Input for this task:
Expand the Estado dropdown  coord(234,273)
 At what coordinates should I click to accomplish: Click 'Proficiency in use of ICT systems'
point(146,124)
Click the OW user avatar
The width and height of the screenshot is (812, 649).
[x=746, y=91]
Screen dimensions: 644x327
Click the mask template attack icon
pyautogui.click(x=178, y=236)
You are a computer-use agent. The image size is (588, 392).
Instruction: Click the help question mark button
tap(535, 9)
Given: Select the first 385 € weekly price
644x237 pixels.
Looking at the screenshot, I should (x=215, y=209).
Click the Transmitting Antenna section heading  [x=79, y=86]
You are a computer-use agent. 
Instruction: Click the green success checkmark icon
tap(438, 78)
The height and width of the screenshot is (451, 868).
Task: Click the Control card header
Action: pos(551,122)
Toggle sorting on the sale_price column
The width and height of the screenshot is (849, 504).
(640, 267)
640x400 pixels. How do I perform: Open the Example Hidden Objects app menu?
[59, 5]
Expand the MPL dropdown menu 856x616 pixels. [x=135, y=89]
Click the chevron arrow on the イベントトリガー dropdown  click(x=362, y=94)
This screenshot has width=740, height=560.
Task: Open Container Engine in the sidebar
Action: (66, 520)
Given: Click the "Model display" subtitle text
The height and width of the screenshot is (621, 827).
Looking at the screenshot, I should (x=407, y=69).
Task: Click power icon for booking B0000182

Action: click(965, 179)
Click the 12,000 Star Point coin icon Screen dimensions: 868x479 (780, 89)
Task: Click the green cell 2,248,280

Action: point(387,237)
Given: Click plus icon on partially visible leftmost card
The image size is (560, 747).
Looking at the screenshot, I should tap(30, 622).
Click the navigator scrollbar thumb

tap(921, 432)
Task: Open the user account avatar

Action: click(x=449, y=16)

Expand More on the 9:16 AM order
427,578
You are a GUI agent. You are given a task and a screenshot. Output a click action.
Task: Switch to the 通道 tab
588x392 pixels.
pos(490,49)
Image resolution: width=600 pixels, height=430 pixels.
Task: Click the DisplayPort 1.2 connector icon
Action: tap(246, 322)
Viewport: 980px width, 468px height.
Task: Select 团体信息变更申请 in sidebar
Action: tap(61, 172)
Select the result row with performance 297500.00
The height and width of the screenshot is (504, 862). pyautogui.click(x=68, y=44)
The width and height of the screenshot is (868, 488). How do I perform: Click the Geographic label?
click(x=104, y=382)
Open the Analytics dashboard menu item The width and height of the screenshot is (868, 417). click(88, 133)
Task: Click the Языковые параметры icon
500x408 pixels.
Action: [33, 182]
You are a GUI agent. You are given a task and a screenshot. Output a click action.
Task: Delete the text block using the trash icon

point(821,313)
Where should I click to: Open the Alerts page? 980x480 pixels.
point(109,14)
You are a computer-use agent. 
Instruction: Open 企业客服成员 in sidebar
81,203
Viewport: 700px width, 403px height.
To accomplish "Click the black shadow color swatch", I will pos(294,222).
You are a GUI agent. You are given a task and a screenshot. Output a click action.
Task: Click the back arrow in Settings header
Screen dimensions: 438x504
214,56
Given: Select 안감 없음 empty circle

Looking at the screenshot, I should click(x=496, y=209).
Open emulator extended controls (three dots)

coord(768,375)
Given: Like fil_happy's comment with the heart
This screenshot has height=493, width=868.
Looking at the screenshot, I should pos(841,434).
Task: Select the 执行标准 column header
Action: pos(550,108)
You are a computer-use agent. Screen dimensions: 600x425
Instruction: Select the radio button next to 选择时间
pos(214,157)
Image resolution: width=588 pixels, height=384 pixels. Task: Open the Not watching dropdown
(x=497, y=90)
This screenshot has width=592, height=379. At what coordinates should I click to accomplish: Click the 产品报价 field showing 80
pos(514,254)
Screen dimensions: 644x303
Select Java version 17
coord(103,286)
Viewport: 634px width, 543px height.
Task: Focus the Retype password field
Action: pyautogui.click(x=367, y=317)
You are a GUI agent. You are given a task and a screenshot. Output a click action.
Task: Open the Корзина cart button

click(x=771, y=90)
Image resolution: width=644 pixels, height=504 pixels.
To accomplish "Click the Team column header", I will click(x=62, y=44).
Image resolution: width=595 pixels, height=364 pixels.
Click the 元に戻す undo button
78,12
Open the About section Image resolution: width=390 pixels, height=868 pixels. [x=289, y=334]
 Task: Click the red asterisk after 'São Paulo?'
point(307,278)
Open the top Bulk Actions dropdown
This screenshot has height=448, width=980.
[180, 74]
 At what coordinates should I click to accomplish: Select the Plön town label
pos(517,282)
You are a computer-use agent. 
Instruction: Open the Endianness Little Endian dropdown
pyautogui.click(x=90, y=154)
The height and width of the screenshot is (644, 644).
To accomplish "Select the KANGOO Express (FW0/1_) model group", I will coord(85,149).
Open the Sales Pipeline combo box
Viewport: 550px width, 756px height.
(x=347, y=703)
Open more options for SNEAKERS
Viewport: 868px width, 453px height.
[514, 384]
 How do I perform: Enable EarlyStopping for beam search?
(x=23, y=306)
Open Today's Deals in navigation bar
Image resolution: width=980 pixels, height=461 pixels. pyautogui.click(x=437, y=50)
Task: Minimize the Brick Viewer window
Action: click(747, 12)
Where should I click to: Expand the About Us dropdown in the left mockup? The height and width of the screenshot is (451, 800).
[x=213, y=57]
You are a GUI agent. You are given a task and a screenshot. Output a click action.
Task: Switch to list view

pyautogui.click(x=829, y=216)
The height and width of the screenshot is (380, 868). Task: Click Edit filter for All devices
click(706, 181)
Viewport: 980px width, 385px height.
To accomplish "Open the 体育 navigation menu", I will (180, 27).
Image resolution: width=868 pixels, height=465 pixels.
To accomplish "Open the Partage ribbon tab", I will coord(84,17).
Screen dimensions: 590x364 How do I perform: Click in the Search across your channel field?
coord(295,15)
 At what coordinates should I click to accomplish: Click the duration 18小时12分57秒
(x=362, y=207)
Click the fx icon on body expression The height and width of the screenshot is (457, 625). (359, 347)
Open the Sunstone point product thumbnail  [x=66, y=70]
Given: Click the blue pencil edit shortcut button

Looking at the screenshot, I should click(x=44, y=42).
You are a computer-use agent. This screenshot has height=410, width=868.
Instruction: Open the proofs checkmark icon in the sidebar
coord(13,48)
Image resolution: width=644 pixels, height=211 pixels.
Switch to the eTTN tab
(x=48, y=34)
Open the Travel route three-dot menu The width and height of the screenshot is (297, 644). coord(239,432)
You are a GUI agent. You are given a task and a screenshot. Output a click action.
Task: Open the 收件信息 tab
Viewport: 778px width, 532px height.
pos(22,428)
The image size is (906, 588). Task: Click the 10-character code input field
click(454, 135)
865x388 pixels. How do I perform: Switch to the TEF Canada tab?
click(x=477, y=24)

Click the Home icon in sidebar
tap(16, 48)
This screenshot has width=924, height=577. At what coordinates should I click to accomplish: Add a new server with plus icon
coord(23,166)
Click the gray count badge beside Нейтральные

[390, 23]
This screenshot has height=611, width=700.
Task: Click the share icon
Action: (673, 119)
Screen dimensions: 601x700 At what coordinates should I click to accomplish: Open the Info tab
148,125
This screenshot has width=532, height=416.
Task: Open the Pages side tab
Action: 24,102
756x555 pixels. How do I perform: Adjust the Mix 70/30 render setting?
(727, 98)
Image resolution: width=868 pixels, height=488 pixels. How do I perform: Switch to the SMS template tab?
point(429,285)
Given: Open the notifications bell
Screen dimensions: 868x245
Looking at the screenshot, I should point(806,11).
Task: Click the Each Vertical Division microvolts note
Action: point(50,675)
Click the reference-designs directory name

Problem to work on: Please give the material above once more, unchanged.

Output of the exercise:
Expand the Estado dropdown  coord(234,273)
 At what coordinates should I click to accomplish: Click 'Proficiency in use of ICT systems'
point(146,124)
Click the OW user avatar
The width and height of the screenshot is (812, 649).
[x=746, y=91]
Screen dimensions: 644x327
Click the mask template attack icon
pyautogui.click(x=178, y=236)
You are a computer-use agent. The image size is (588, 392).
Instruction: Click the help question mark button
tap(535, 9)
Given: Select the first 385 € weekly price
644x237 pixels.
Looking at the screenshot, I should (x=215, y=209).
Click the Transmitting Antenna section heading  [x=79, y=86]
You are a computer-use agent. 
Instruction: Click the green success checkmark icon
tap(438, 78)
The height and width of the screenshot is (451, 868).
Task: Click the Control card header
Action: pos(551,122)
Toggle sorting on the sale_price column
The width and height of the screenshot is (849, 504).
(640, 267)
640x400 pixels. How do I perform: Open the Example Hidden Objects app menu?
[59, 5]
Expand the MPL dropdown menu 856x616 pixels. [x=135, y=89]
Click the chevron arrow on the イベントトリガー dropdown  click(x=362, y=94)
This screenshot has width=740, height=560.
Task: Open Container Engine in the sidebar
Action: (66, 520)
Given: Click the "Model display" subtitle text
The height and width of the screenshot is (621, 827).
Looking at the screenshot, I should (x=407, y=69).
Task: Click power icon for booking B0000182

Action: click(965, 179)
Click the 12,000 Star Point coin icon Screen dimensions: 868x479 (780, 89)
Task: Click the green cell 2,248,280

Action: point(387,237)
Given: Click plus icon on partially visible leftmost card
The image size is (560, 747).
Looking at the screenshot, I should tap(30, 622).
Click the navigator scrollbar thumb

tap(921, 432)
Task: Open the user account avatar

Action: click(x=449, y=16)

Expand More on the 9:16 AM order
427,578
You are a GUI agent. You are given a task and a screenshot. Output a click action.
Task: Switch to the 通道 tab
588x392 pixels.
pos(490,49)
Image resolution: width=600 pixels, height=430 pixels.
Task: Click the DisplayPort 1.2 connector icon
Action: tap(246, 322)
Viewport: 980px width, 468px height.
Task: Select 团体信息变更申请 in sidebar
Action: tap(61, 172)
Select the result row with performance 297500.00
The height and width of the screenshot is (504, 862). pyautogui.click(x=68, y=44)
The width and height of the screenshot is (868, 488). How do I perform: Click the Geographic label?
click(x=104, y=382)
Open the Analytics dashboard menu item The width and height of the screenshot is (868, 417). click(88, 133)
Task: Click the Языковые параметры icon
500x408 pixels.
Action: [33, 182]
You are a GUI agent. You are given a task and a screenshot. Output a click action.
Task: Delete the text block using the trash icon

point(821,313)
Where should I click to: Open the Alerts page? 980x480 pixels.
point(109,14)
You are a computer-use agent. 
Instruction: Open 企业客服成员 in sidebar
81,203
Viewport: 700px width, 403px height.
To accomplish "Click the black shadow color swatch", I will pos(294,222).
You are a GUI agent. You are given a task and a screenshot. Output a click action.
Task: Click the back arrow in Settings header
Screen dimensions: 438x504
214,56
Given: Select 안감 없음 empty circle

Looking at the screenshot, I should click(x=496, y=209).
Open emulator extended controls (three dots)

coord(768,375)
Given: Like fil_happy's comment with the heart
This screenshot has height=493, width=868.
Looking at the screenshot, I should pos(841,434).
Task: Select the 执行标准 column header
Action: pos(550,108)
You are a computer-use agent. Screen dimensions: 600x425
Instruction: Select the radio button next to 选择时间
pos(214,157)
Image resolution: width=588 pixels, height=384 pixels. Task: Open the Not watching dropdown
(x=497, y=90)
This screenshot has width=592, height=379. At what coordinates should I click to accomplish: Click the 产品报价 field showing 80
pos(514,254)
Screen dimensions: 644x303
Select Java version 17
coord(103,286)
Viewport: 634px width, 543px height.
Task: Focus the Retype password field
Action: pyautogui.click(x=367, y=317)
You are a GUI agent. You are given a task and a screenshot. Output a click action.
Task: Open the Корзина cart button

click(x=771, y=90)
Image resolution: width=644 pixels, height=504 pixels.
To accomplish "Click the Team column header", I will click(x=62, y=44).
Image resolution: width=595 pixels, height=364 pixels.
Click the 元に戻す undo button
78,12
Open the About section Image resolution: width=390 pixels, height=868 pixels. [x=289, y=334]
 Task: Click the red asterisk after 'São Paulo?'
point(307,278)
Open the top Bulk Actions dropdown
This screenshot has height=448, width=980.
[180, 74]
 At what coordinates should I click to accomplish: Select the Plön town label
pos(517,282)
You are a computer-use agent. 
Instruction: Open the Endianness Little Endian dropdown
pyautogui.click(x=90, y=154)
The height and width of the screenshot is (644, 644).
To accomplish "Select the KANGOO Express (FW0/1_) model group", I will coord(85,149).
Open the Sales Pipeline combo box
Viewport: 550px width, 756px height.
(x=347, y=703)
Open more options for SNEAKERS
Viewport: 868px width, 453px height.
[514, 384]
 How do I perform: Enable EarlyStopping for beam search?
(x=23, y=306)
Open Today's Deals in navigation bar
Image resolution: width=980 pixels, height=461 pixels. pyautogui.click(x=437, y=50)
Task: Minimize the Brick Viewer window
Action: click(747, 12)
Where should I click to: Expand the About Us dropdown in the left mockup? The height and width of the screenshot is (451, 800).
[x=213, y=57]
You are a GUI agent. You are given a task and a screenshot. Output a click action.
Task: Switch to list view

pyautogui.click(x=829, y=216)
The height and width of the screenshot is (380, 868). Task: Click Edit filter for All devices
click(706, 181)
Viewport: 980px width, 385px height.
To accomplish "Open the 体育 navigation menu", I will (180, 27).
Image resolution: width=868 pixels, height=465 pixels.
To accomplish "Open the Partage ribbon tab", I will coord(84,17).
Screen dimensions: 590x364 How do I perform: Click in the Search across your channel field?
coord(295,15)
 At what coordinates should I click to accomplish: Click the duration 18小时12分57秒
(x=362, y=207)
Click the fx icon on body expression The height and width of the screenshot is (457, 625). (359, 347)
Open the Sunstone point product thumbnail  [x=66, y=70]
Given: Click the blue pencil edit shortcut button

Looking at the screenshot, I should click(x=44, y=42).
You are a computer-use agent. This screenshot has height=410, width=868.
Instruction: Open the proofs checkmark icon in the sidebar
coord(13,48)
Image resolution: width=644 pixels, height=211 pixels.
Switch to the eTTN tab
(x=48, y=34)
Open the Travel route three-dot menu The width and height of the screenshot is (297, 644). coord(239,432)
You are a GUI agent. You are given a task and a screenshot. Output a click action.
Task: Open the 收件信息 tab
Viewport: 778px width, 532px height.
pos(22,428)
The image size is (906, 588). Task: Click the 10-character code input field
click(454, 135)
865x388 pixels. How do I perform: Switch to the TEF Canada tab?
click(x=477, y=24)

Click the Home icon in sidebar
tap(16, 48)
This screenshot has width=924, height=577. At what coordinates should I click to accomplish: Add a new server with plus icon
coord(23,166)
Click the gray count badge beside Нейтральные

[390, 23]
This screenshot has height=611, width=700.
Task: Click the share icon
Action: (673, 119)
Screen dimensions: 601x700 At what coordinates should I click to accomplish: Open the Info tab
148,125
This screenshot has width=532, height=416.
Task: Open the Pages side tab
Action: 24,102
756x555 pixels. How do I perform: Adjust the Mix 70/30 render setting?
(727, 98)
Image resolution: width=868 pixels, height=488 pixels. How do I perform: Switch to the SMS template tab?
point(429,285)
Given: Open the notifications bell
Screen dimensions: 868x245
Looking at the screenshot, I should point(806,11).
Task: Click the Each Vertical Division microvolts note
Action: point(50,675)
Click the reference-designs directory name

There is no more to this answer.